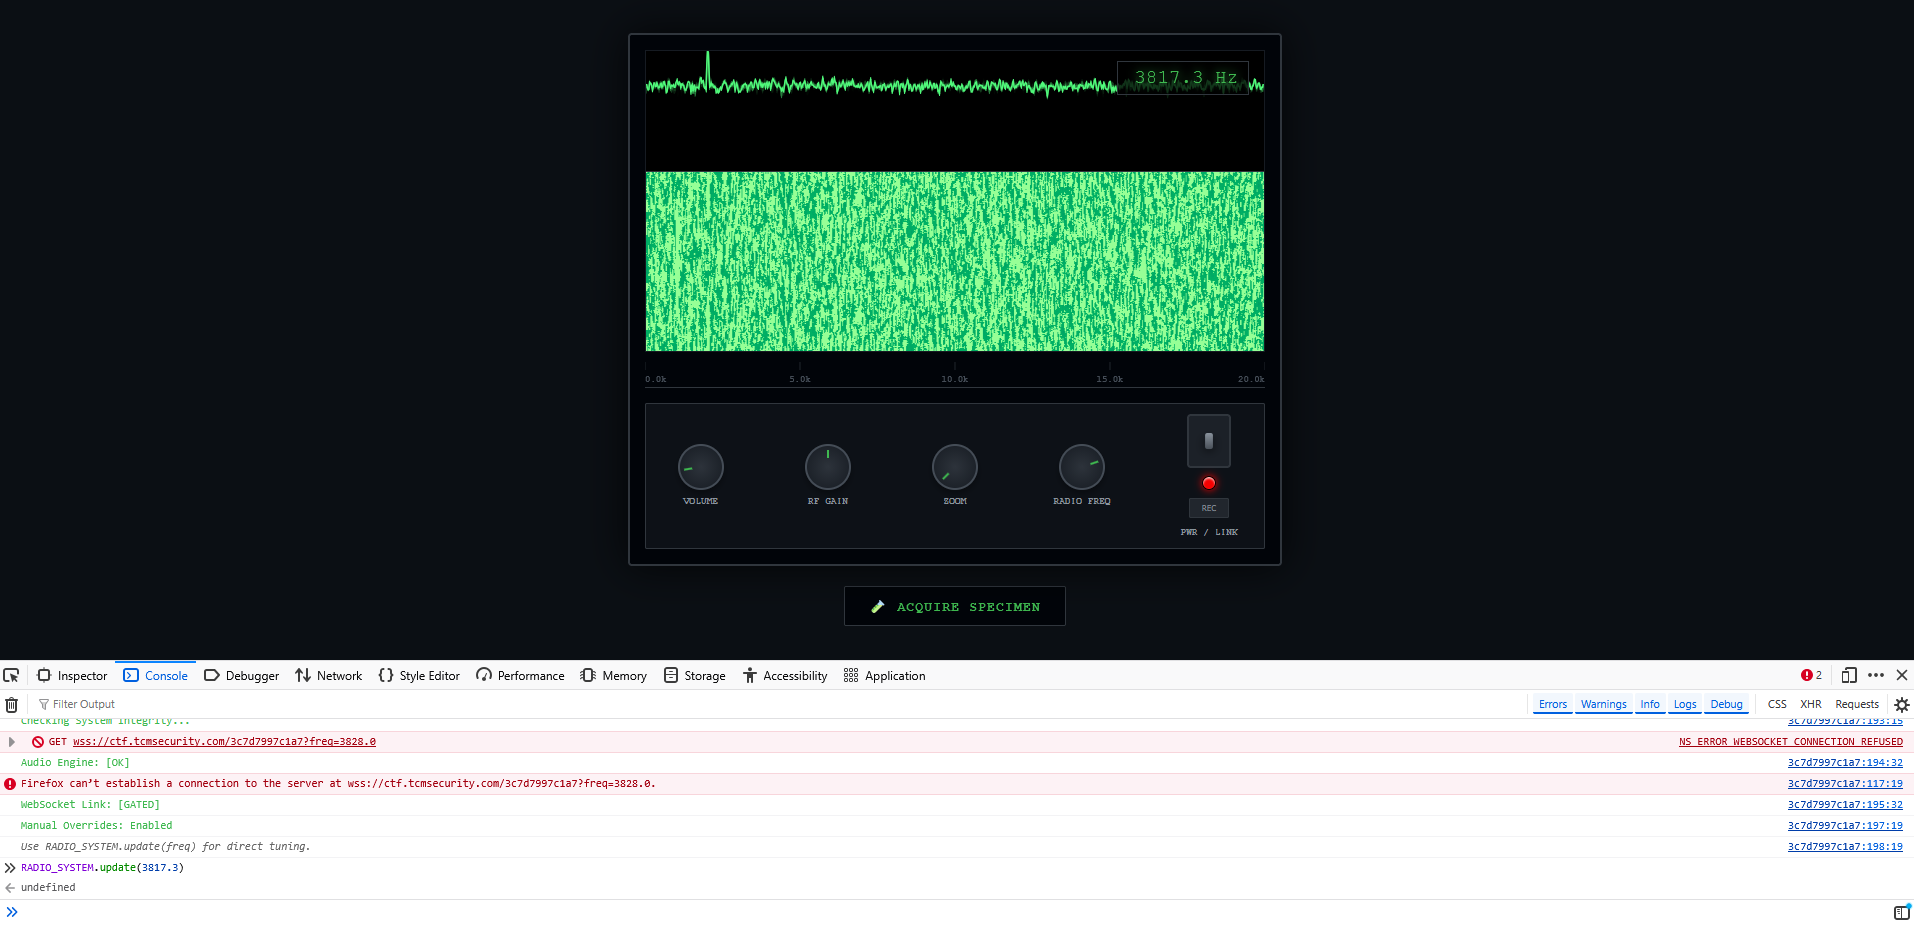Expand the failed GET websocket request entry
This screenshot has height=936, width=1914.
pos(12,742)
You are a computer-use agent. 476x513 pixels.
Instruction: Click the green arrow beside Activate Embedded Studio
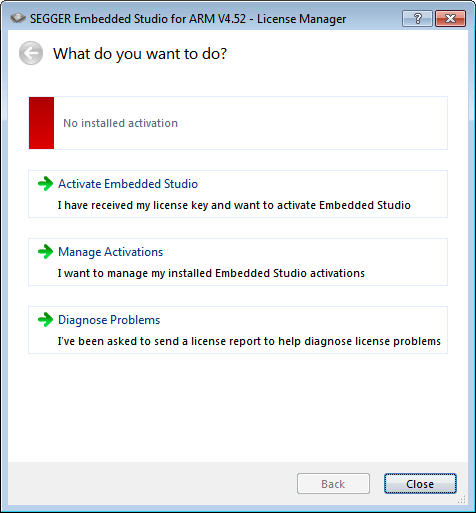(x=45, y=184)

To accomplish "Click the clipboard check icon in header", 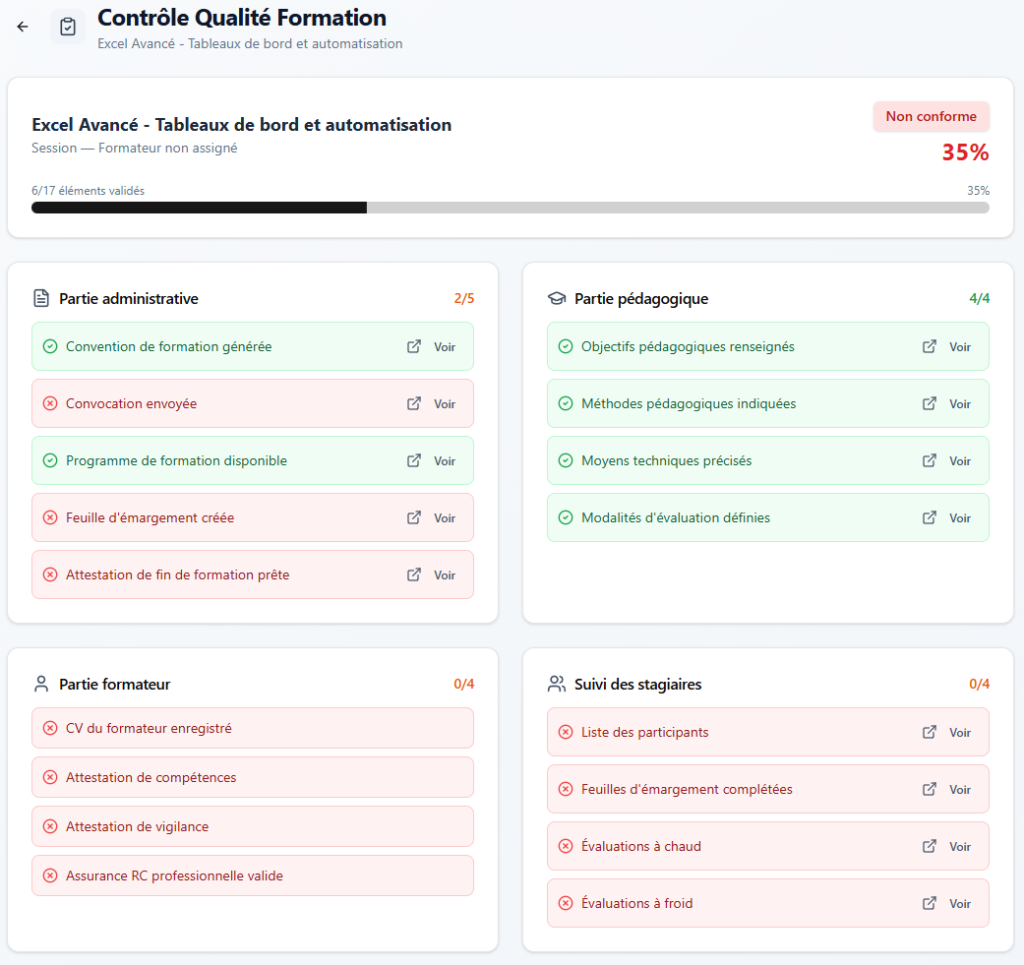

|---|

What you need to do:
Your task is to copy word for word the lines from the line containing "You are a computer-use agent. 476x513 pixels." to the end of the listing, both included, and to drop any pictures.

Written answer:
You are a computer-use agent. 476x513 pixels.
Instruction: Click the green arrow beside Activate Embedded Studio
(x=45, y=184)

To accomplish "Click the clipboard check icon in header", 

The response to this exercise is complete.